In Milan I have been many things: occasional visitor; commuter worker; hosted by friends; protagonist in spite of myself of exhausting trade fair tours-de-force; enterprising participant in conferences and seminars; over the years a permanent student for professional development.
I have been there many times, in a hurry, without ever stopping to observe it. Indeed, suffering its incomprehensible and eternal chaos. Sighing with relief every time, in the evening, having passed the intricate beehive of the Central Station, I sank into the seat of the first train towards home.

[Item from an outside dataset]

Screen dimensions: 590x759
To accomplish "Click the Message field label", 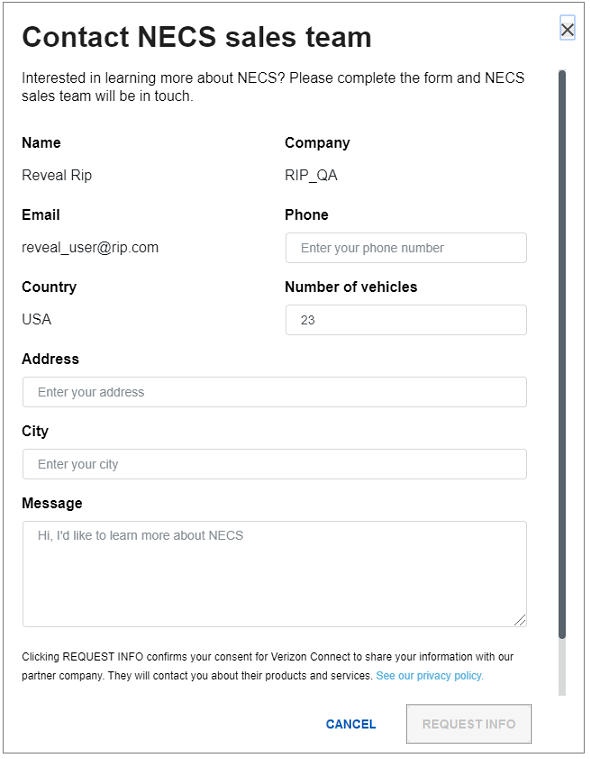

Then retirement gave me another Milan. Then, with the camera slung over my shoulder, I retraced the same well-known places, reappearing in a new light. Then I looked for places that I had never imagined existed, separated from the great metropolis.
Proceeding slowly, to look, observe, photograph. The exact opposite of what happened to me in the frenetic episodes of the other life.
As happens to me when I experience and photograph a place, in this case too it was the innumerable extras of that eternal theatre of the street that occupied my photographic imagination: the workers of the new professions, the inevitable tourists of the designer label, the Milanese of the new multi-ethnic gentrification.
A young side, undoubtedly modern… and an ancient one. Like the one that appeared to me, unexpected with amazement, the day I set foot on the Naviglio Grande towpath at the Engraving Centre. But this is the next page.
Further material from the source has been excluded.